### RAW DATA
════

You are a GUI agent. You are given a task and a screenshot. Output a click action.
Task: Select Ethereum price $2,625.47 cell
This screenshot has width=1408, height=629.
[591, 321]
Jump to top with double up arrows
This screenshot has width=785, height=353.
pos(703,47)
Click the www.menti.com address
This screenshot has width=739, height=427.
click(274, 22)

════

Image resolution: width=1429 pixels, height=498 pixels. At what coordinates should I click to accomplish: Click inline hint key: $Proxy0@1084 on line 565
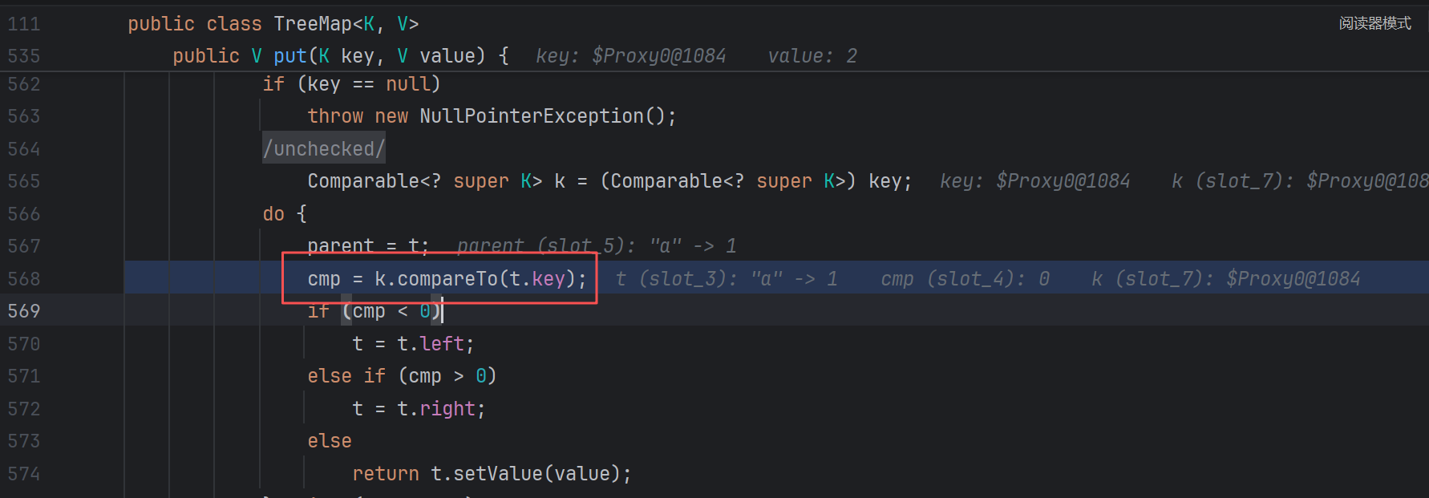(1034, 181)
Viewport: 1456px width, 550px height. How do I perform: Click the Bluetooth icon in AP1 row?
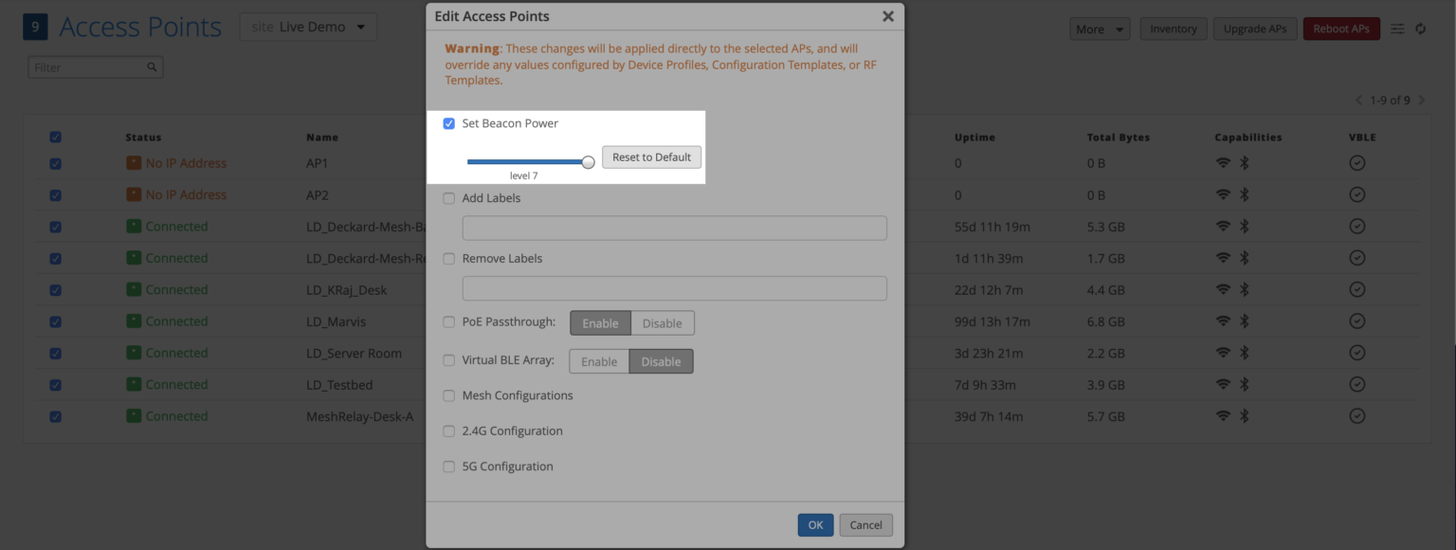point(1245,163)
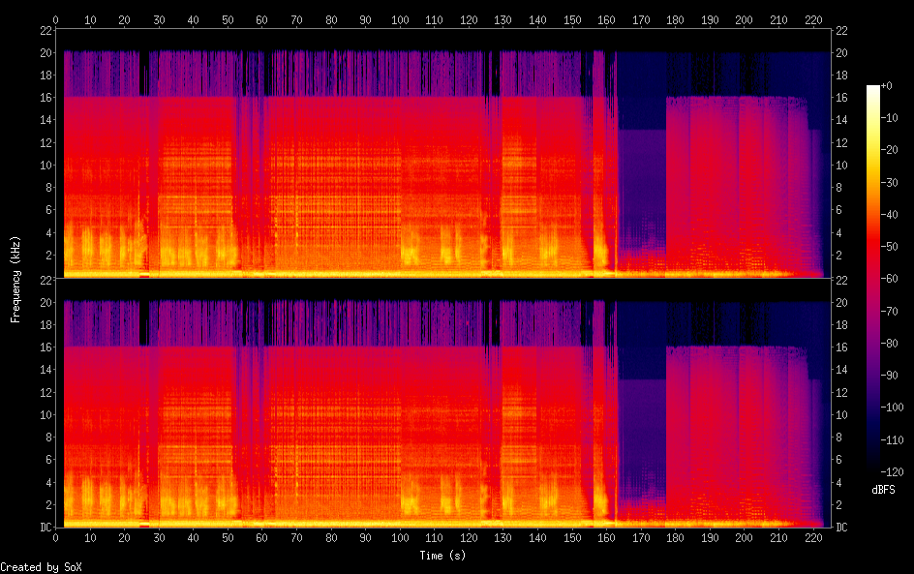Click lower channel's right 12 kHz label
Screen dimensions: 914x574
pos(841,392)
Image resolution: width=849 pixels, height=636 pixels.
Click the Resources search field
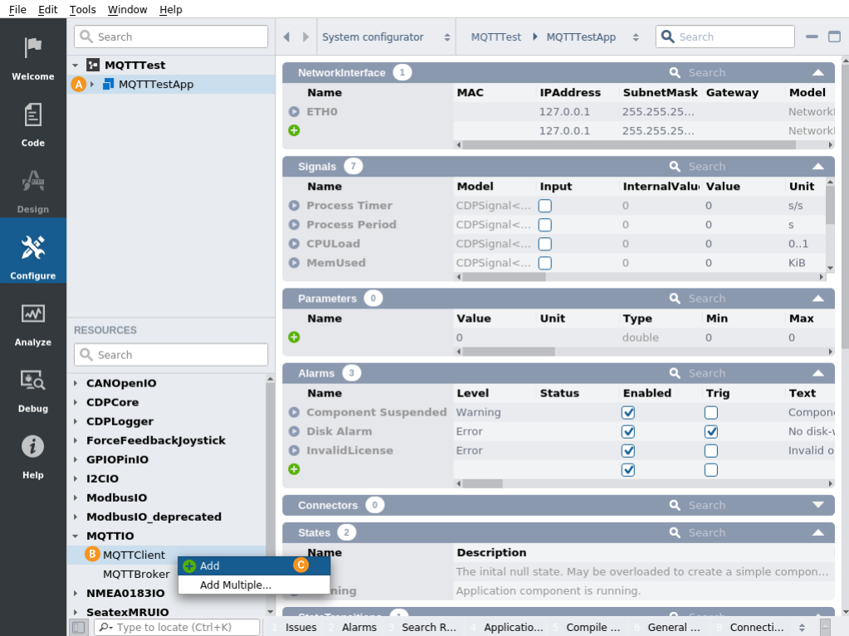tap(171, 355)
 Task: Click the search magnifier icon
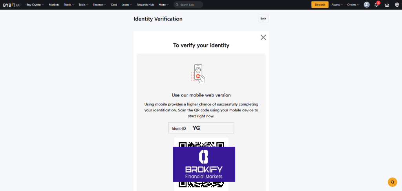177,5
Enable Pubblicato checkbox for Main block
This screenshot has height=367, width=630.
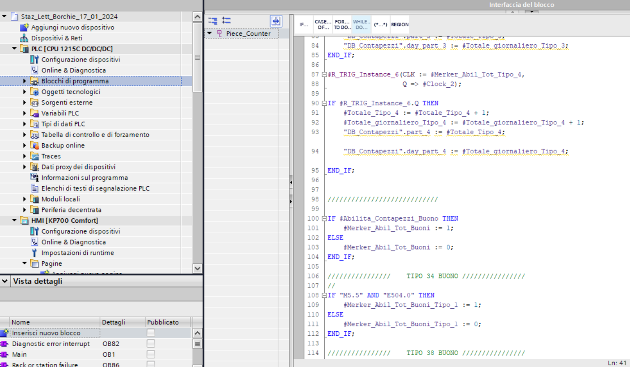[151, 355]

════

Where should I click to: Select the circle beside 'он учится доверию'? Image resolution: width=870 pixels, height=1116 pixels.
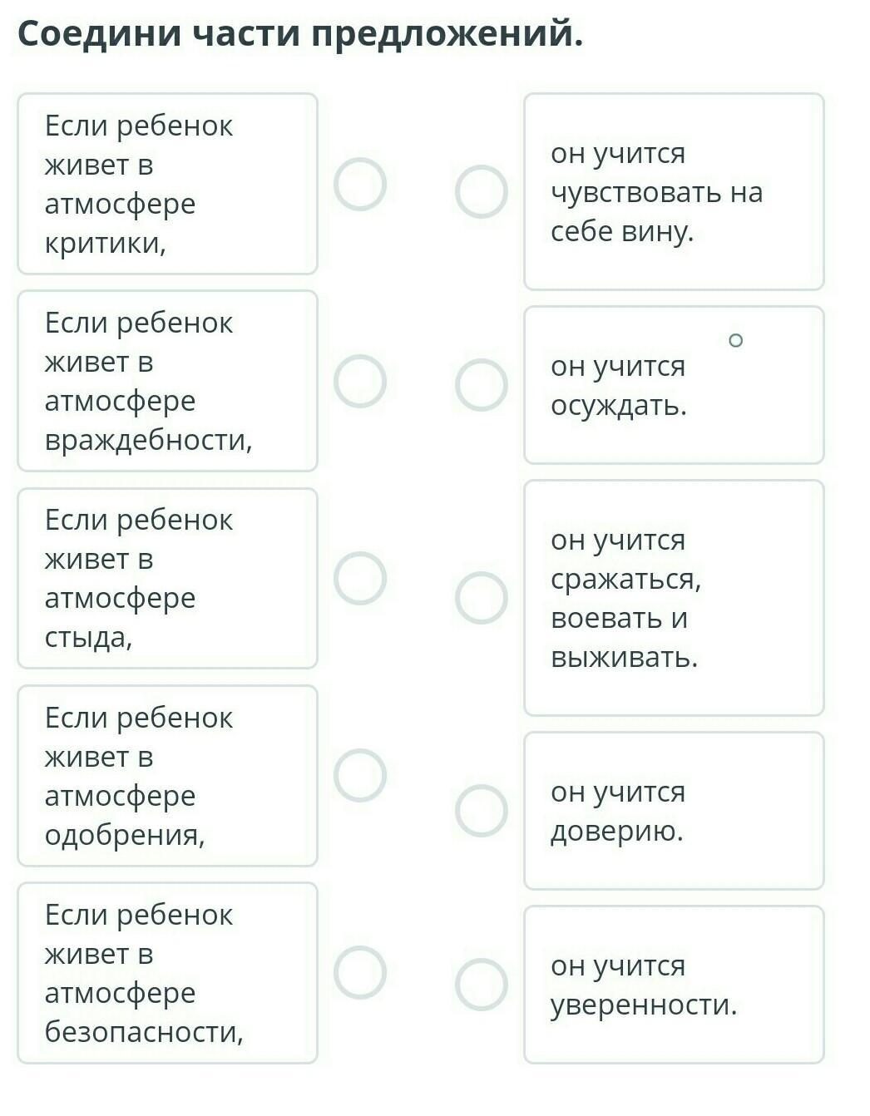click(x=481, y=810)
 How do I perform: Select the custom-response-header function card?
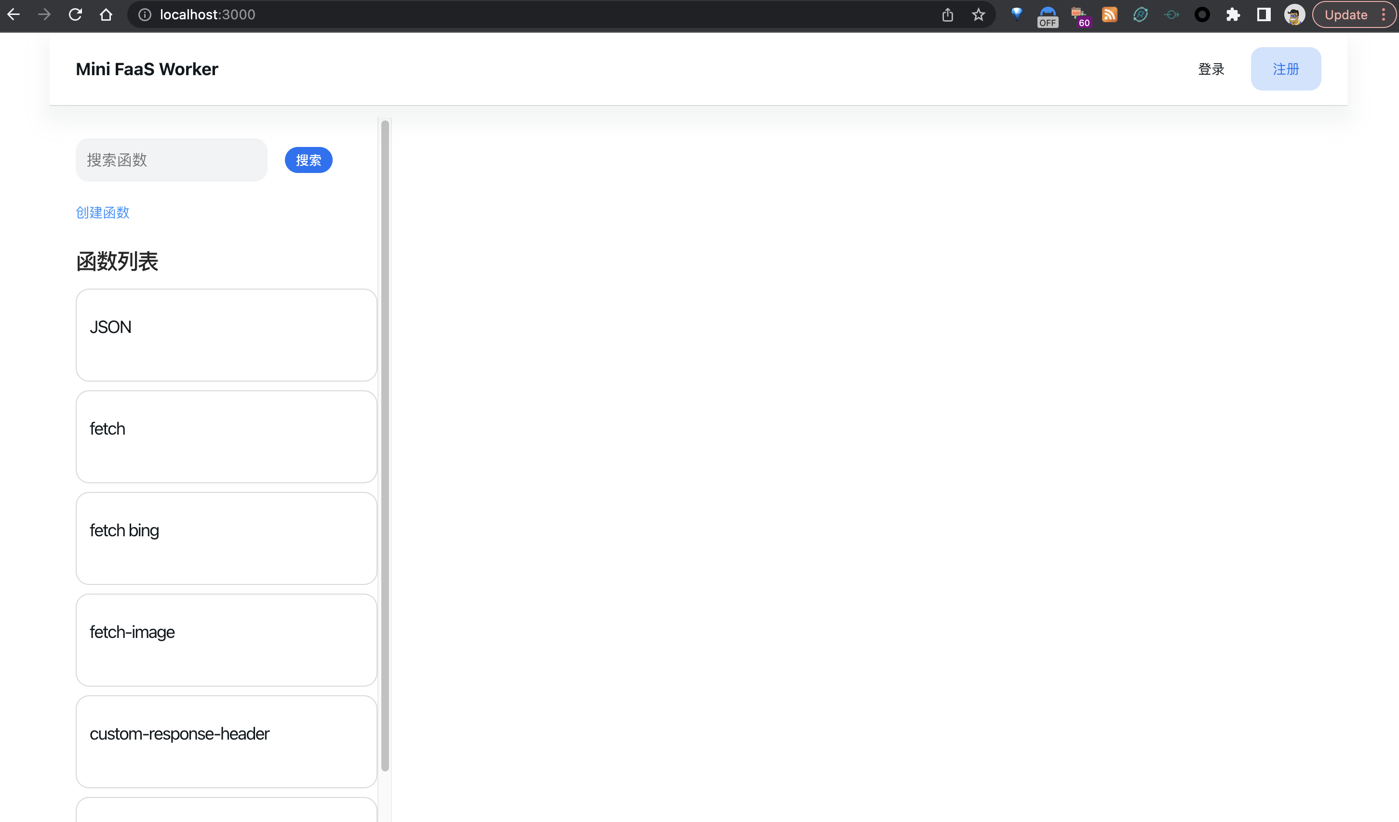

════

### TASK INSTRUCTIONS
Only the lines above starting with the line with "Where should I" and going on through the line with "How do I perform: Select" belong in the answer; repeat them exactly, minus any picture.

### TASK OUTPUT
Where should I click to: Select the circle beside 'он учится доверию'? Image resolution: width=870 pixels, height=1116 pixels.
click(x=481, y=810)
 How do I perform: Select the custom-response-header function card?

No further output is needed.